▶ **TEXT SEGMENT**
The development of menstruating endometrium organoids marks a significant breakthrough in tissue regeneration research, offering a powerful model to study menstrual cycle processes and related disorders like endometriosis. This advancement could accelerate the development of targeted therapies and improve understanding of tissue repair mechanisms, with potential applications beyond gynecology in regenerative medicine.

Key Takeaways

Gynaecological disorders such as endometriosis could be studied using endometrium organoids.Credit: fizkes/Shutterstock

Researchers have developed organoids that can regenerate like the endometrium, the lining of the uterus that sheds and re-forms during the menstrual cycle. The team used the miniature 3D structures to simulate rarely seen repair processes, which could inform future therapeutic strategies for tissue renewal and wound healing. The findings were published in Cell Stem Cell on 28 April1.

The endometrium has a unique ability to repair itself after menstrual shedding without scarring, but how it does this is a mystery. Until this study, it had been difficult to replicate the activity in the laboratory and studying it in people is too invasive, says co-author Konstantina Nikolakopoulou, a molecular biologist who did the research while at the Friedrich Miescher Institute for Biomedical Research in Basel, Switzerland.

▶ **RAW DATA**
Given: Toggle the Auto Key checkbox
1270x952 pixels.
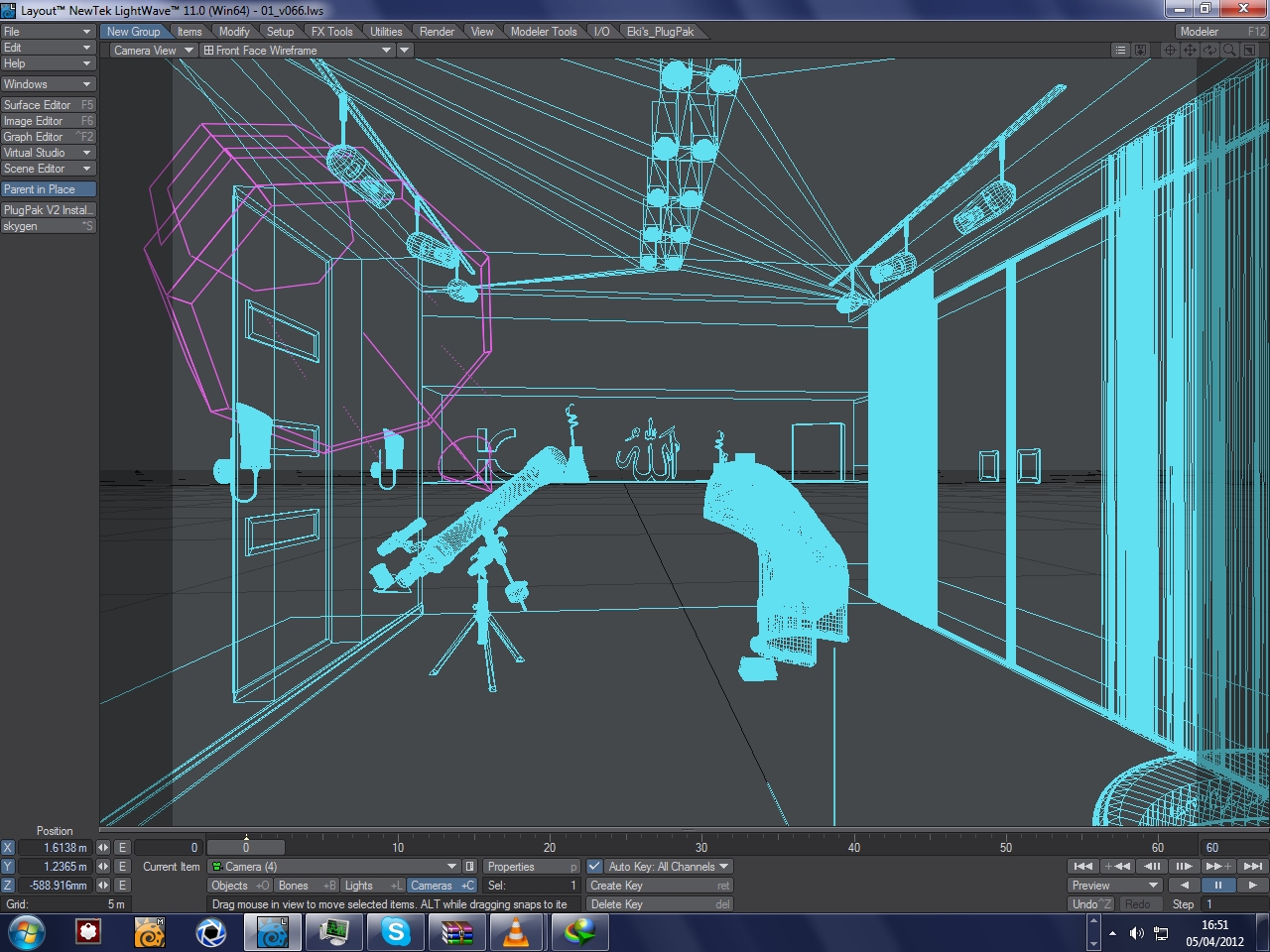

▶ **ASSIGNMENT**
Copy the passage about menstruating endometrium organoids in full, word for word.

▶ **SOLUTION**
The development of menstruating endometrium organoids marks a significant breakthrough in tissue regeneration research, offering a powerful model to study menstrual cycle processes and related disorders like endometriosis. This advancement could accelerate the development of targeted therapies and improve understanding of tissue repair mechanisms, with potential applications beyond gynecology in regenerative medicine.

Key Takeaways

Gynaecological disorders such as endometriosis could be studied using endometrium organoids.Credit: fizkes/Shutterstock

Researchers have developed organoids that can regenerate like the endometrium, the lining of the uterus that sheds and re-forms during the menstrual cycle. The team used the miniature 3D structures to simulate rarely seen repair processes, which could inform future therapeutic strategies for tissue renewal and wound healing. The findings were published in Cell Stem Cell on 28 April1.

The endometrium has a unique ability to repair itself after menstrual shedding without scarring, but how it does this is a mystery. Until this study, it had been difficult to replicate the activity in the laboratory and studying it in people is too invasive, says co-author Konstantina Nikolakopoulou, a molecular biologist who did the research while at the Friedrich Miescher Institute for Biomedical Research in Basel, Switzerland.